▶ **TRY IT**:
Pull each line holding the word "screenshot" from the data.

▶ **SUPPLIED DATA**:
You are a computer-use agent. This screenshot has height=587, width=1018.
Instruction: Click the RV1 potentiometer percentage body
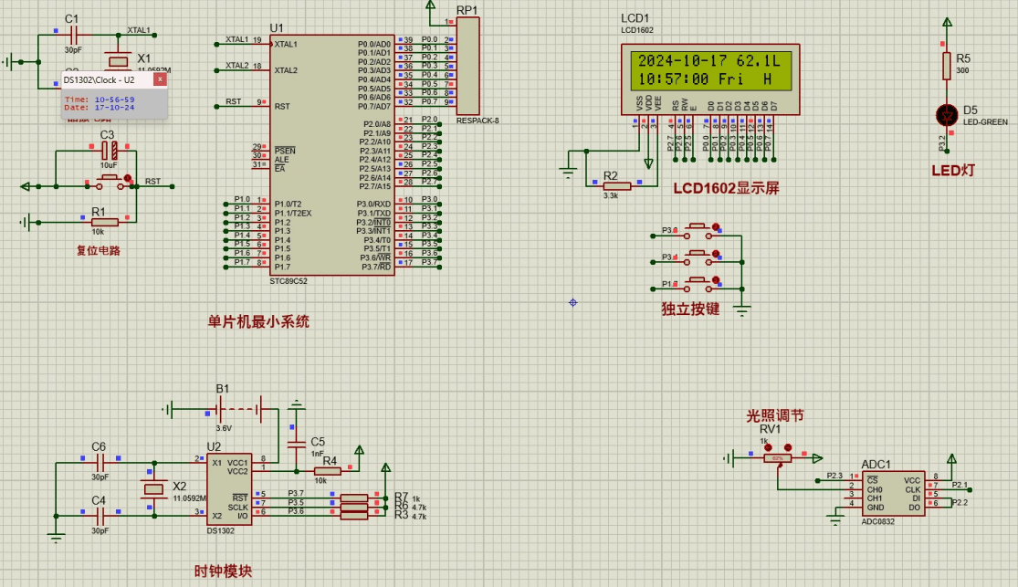(x=777, y=457)
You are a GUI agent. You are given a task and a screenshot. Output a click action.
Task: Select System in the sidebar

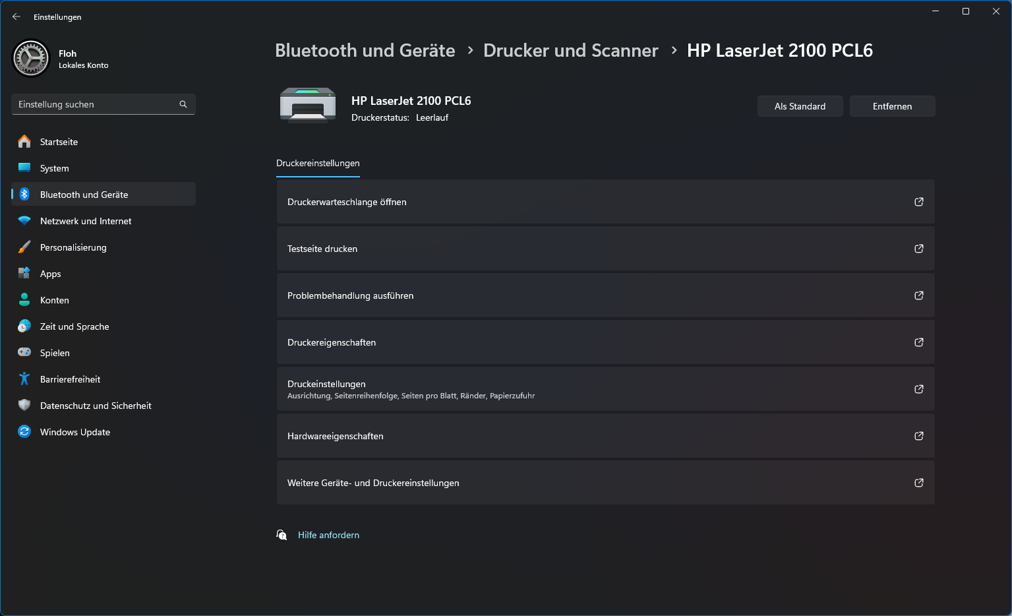pyautogui.click(x=54, y=168)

▶ **OUTPUT FOR THIS TASK**:
You are a computer-use agent. This screenshot has height=587, width=1018.
You are a GUI agent. You are given a task and a screenshot. Output a click action.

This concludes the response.